Rolle’s Theorem, Proof And Examples

Rolle’s Theorem Statement: let a function $f$ be

Continuous on the interval $\left[a\;,\;b\right]$ .
Differentiable on the open interval $\rbrack a,b\lbrack$ .
$f(a)=f(b)$

then there exist at least one point $c\in\rbrack a,b\lbrack$ such that $f'(c)=0$ .

Proof:

since $f$ is contineous on $\left[a\;,\;b\right]$ , it is bounded their attains its bounds.

Let $M$ and $m$ be the supremum and infimum of $f$ on $\left[a\;,\;b\right]$ .

then their either $M=m$ or $M\neq m$

If $M=m$ then the funtion is constant on $\left[a\;,\;b\right]$ so its derivatives vanishes at each point of the interval.

Hence the theorem is true in this case.

If $M \neq m$ at least one of them is different from the equal values $f(a)$ and $f(b)$ .

Suppose $M \neq f(a)=f(b)................(1)$

Since $f$ attains its supremum on $\left[a\;,\;b\right]$ , there is a point $c\in\left[a\;,\;b\right]$ such that $f(c)=M$ , But then because of $(1), \;c$ must be diffrent from $a$ and $b$ . Thus $c\in\rbrack a,b\lbrack$ .

Let $h$ be a positive real number such that $c-h$ and $c+h$ both lie in $c\in\rbrack a,b\lbrack$ . Then

$f(c+h)\;\leq\;f(c)$

and $f(c-h)\;\leq\;f(c)$

Since $f(c)=M=sup\;f$ on $\left[a\;,\;b\right]$ .

Hence

$\frac{f(c+h)\;-\;f(c)}h\;\leq\;0....................(2)$

and

$\frac{f(c-h)\;-\;f(c)}h\;\leq\;0....................(3)$

$i.e,\;\;\;\;\;\;\;\;\;\;\frac{f(c+(-h))-\;f(c)}h\geq\;0$

Taking $limit\;h\rightarrow0$ , we obtain from $(2)$ and $(3)$

$f'(c)\leq\;0 \;\;and\;\; f'(c)\geq\;0$

showing that $f'(c)=0$ .

Geometrical Interpretation of Rolle’s Theorem:

Rolle’s Theorem has a simple geometrical interpretation. If f is contineous on $\left[a\;,\;b\right]$ and Differentiable on the open interval $\rbrack a,b\lbrack$ such that $f(a)=f(b)$ then there is a point $c\in\rbrack a,b\lbrack$ where the tangent line to the graph of $y=f(x)$ is parallel to the $x-axis$ . There may be more then one point on the graph where the tangent lines are parallel to the $x-axis$ as in figure.

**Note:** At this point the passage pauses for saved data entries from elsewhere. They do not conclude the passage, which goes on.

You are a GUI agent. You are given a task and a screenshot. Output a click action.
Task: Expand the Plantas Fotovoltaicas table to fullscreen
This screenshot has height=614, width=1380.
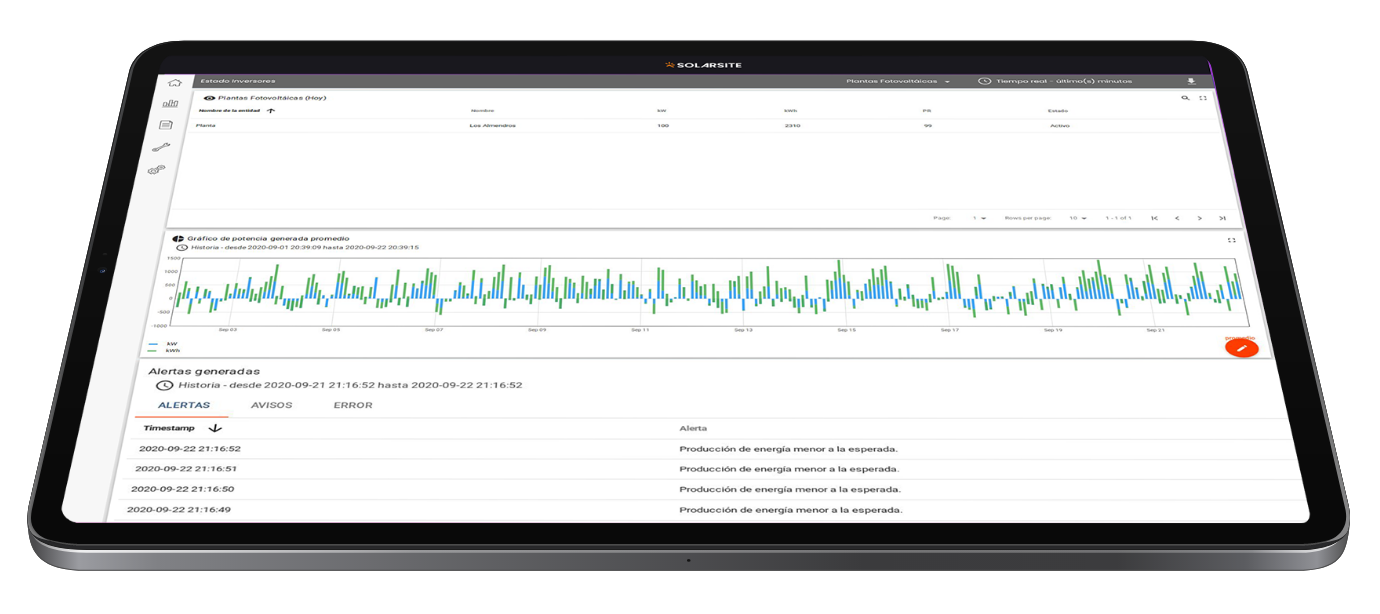point(1203,98)
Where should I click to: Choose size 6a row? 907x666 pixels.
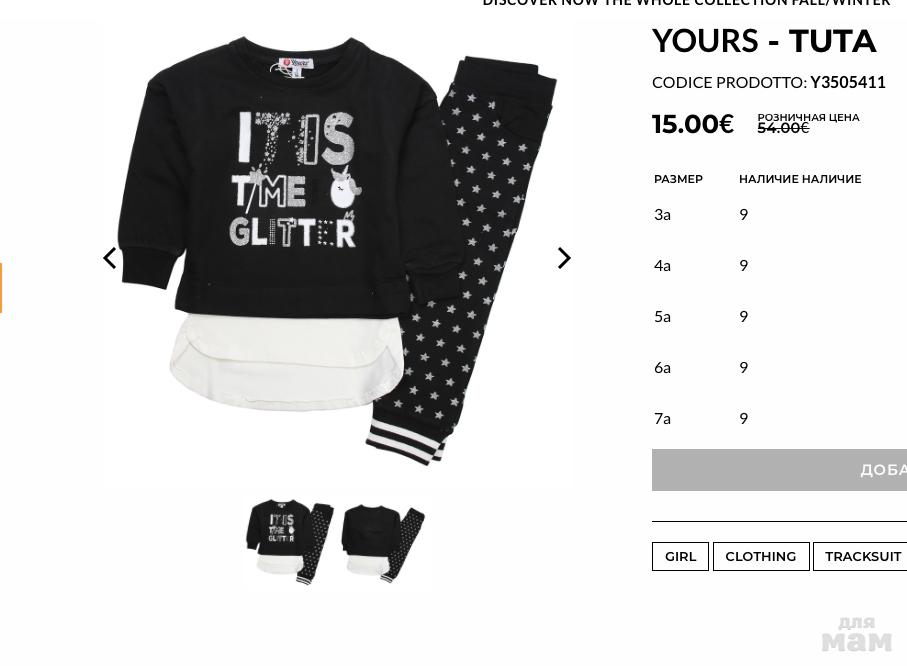coord(779,367)
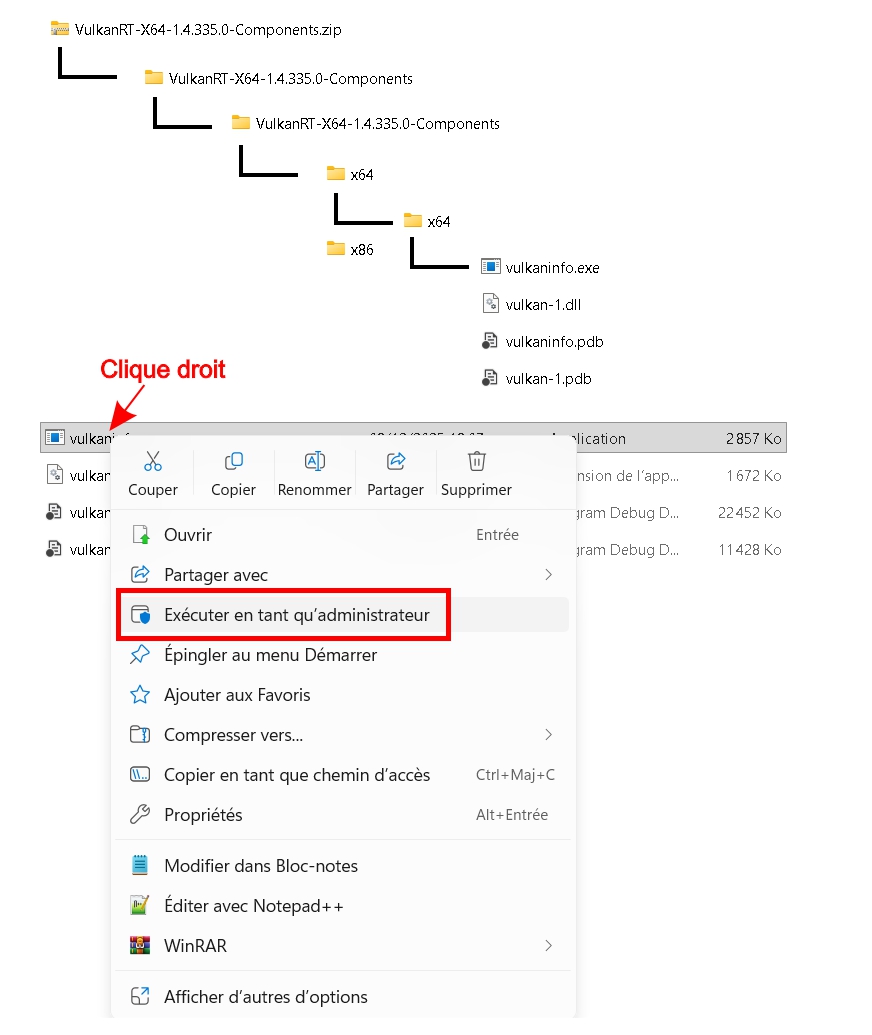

for physical illustration of Rolles theorem, let a stone by thrown by the ground into the air. Suppose the Hight of the stone after time $t$ is $s=f(t)$ The stone will hit the ground after some time $T$ . Then clearly $f(0)=0 and f(T)=0$ the function $s=f(t)$ satisfies the condition of Rolles Theorem on the interval $\left[0\;,\;t\right]$ . Hence the certain $t_0 \in \rbrack 0,T\lbrack$ , the velocity of the stone is zero $i.e,\;\; f'(t_0)=0$ . We know that it indeed happens.

Example:

Verify Rolle’s Theorem for

$f(x)=1-x^\frac23$ on $\left[-1\;,\;1\right]$

Solution:

If $f$ is continuous on $\left[-1\;,\;1\right]$ and $f(-1)=0=f(1)$

$f'(x)=\frac{-2}3\;x^\frac{-1}3$

$f'(x)=\;\frac{-2\;x^{\displaystyle\frac{-1}3}}3$

Thus $f'(x)=\;\frac20=$ intermediate and so $f$ is not differentiable at $0\in\rbrack -1,1\lbrack$ .

Hence Rolles Theorem fail for the given condition.